A 35-year-old office worker presents with neck pain radiating into the right arm for the past three weeks. He reports tingling in the thumb and index finger, weakness while gripping objects, and increased symptoms with prolonged computer use.
This presentation suggests cervical radiculopathy.
Understanding Cervical Radiculopathy
Cervical radiculopathy occurs when a cervical nerve root is compressed or irritated. Common causes include:
- Disc herniation
- Degenerative changes
- Foraminal narrowing
- Cervical spondylosis
Symptoms often follow a dermatomal pattern.

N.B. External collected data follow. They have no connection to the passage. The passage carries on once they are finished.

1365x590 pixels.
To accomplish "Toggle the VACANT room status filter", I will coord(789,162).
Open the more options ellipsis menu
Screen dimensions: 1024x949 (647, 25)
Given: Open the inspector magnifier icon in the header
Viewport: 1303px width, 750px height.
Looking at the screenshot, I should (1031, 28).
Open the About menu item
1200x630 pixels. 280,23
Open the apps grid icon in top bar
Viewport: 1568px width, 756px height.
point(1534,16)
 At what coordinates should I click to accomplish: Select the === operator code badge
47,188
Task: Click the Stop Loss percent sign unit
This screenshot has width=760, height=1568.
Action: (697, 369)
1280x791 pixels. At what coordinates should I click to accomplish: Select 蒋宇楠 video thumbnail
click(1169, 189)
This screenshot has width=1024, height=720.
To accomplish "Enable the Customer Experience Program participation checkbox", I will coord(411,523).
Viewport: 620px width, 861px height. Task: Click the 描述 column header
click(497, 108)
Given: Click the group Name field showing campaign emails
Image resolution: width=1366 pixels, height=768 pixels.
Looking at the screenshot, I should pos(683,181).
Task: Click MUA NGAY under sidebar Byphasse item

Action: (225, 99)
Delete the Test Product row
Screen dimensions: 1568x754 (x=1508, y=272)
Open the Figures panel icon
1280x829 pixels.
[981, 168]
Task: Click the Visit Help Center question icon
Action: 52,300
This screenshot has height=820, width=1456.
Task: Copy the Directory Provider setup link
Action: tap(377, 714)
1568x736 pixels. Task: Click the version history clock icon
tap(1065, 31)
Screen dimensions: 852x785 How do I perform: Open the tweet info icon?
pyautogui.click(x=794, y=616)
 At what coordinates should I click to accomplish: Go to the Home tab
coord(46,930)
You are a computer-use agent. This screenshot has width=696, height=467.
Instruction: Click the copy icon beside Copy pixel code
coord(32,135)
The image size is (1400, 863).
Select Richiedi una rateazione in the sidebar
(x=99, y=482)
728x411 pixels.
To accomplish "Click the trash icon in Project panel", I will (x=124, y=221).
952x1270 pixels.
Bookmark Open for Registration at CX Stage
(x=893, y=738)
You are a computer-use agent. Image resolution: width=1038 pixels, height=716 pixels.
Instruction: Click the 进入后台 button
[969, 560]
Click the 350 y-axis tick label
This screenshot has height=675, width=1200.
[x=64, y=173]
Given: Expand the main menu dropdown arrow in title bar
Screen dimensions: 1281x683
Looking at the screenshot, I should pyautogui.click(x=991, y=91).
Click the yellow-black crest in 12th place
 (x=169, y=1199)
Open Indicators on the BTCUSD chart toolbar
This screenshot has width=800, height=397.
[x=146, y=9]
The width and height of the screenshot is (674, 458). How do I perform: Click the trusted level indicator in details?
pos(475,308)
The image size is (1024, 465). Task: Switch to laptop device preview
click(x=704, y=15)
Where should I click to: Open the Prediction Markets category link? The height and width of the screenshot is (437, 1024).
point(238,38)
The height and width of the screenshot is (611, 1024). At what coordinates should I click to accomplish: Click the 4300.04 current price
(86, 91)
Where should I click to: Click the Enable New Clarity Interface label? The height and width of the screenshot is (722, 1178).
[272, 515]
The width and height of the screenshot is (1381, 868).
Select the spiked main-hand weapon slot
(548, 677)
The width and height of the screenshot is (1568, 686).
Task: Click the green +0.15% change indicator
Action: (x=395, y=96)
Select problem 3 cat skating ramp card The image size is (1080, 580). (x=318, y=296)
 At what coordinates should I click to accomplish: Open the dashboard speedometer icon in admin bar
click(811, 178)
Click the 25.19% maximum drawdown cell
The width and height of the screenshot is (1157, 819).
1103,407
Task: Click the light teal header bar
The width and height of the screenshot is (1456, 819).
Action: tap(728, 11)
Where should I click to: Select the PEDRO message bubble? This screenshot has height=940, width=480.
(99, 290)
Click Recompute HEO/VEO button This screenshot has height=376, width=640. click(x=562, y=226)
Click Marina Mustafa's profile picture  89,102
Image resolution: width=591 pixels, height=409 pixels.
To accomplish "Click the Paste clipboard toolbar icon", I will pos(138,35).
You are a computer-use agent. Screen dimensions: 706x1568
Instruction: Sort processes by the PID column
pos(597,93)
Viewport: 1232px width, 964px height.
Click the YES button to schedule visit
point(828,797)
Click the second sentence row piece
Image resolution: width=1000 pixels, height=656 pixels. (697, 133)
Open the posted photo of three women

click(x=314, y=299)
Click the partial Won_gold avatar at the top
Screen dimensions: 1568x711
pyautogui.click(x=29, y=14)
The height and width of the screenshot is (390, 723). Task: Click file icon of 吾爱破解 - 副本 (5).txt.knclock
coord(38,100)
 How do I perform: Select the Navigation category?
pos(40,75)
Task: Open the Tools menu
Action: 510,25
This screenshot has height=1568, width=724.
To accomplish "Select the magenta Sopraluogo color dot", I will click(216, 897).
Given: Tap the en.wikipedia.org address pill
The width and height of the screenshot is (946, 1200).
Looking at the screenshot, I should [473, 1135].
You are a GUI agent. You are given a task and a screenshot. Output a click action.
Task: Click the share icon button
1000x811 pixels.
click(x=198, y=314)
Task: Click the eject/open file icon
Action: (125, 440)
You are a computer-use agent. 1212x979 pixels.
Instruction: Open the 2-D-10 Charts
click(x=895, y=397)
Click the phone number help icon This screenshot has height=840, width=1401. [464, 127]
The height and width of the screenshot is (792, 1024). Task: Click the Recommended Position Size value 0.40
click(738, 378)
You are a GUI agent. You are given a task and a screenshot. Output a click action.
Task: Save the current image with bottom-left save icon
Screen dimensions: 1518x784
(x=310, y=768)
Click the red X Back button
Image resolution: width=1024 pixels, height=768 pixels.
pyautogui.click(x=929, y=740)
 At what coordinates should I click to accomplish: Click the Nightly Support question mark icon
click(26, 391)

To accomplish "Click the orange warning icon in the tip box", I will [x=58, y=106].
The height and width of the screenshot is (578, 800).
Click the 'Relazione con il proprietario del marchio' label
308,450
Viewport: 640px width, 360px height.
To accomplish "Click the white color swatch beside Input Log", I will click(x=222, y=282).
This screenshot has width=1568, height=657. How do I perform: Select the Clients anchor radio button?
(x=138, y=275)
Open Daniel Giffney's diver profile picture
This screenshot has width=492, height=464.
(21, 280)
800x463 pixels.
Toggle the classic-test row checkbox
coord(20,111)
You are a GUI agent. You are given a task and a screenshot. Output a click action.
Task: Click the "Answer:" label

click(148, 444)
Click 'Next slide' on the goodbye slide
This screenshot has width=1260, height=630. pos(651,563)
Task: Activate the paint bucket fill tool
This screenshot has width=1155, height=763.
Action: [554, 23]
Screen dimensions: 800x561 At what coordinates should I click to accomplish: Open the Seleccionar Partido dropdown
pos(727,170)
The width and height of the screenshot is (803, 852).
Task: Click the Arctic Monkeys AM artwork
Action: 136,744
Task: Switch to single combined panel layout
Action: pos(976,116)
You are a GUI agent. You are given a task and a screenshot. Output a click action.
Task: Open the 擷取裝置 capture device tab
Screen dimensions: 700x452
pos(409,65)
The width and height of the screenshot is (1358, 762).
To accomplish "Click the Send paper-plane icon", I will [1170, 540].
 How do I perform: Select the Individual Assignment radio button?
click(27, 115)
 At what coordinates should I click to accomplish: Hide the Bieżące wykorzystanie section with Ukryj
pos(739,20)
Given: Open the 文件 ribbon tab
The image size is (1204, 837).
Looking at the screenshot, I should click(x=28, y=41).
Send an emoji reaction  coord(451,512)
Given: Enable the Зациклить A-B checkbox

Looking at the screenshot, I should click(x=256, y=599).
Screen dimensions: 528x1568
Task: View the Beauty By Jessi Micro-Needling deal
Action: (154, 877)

Step 1: Subjective Assessment
Important questions:
- Onset and duration of symptoms
- Nature of pain (sharp, burning, radiating)
- Aggravating positions
- History of trauma
- Red flags (weight loss, severe neurological deficit)
Radicular pain typically worsens with neck extension or prolonged sitting.
Step 2: Objective Examination
Observation
- Postural deviations (forward head posture)
- Guarded neck movement
Range of Motion
Assess flexion, extension, rotation, and lateral flexion.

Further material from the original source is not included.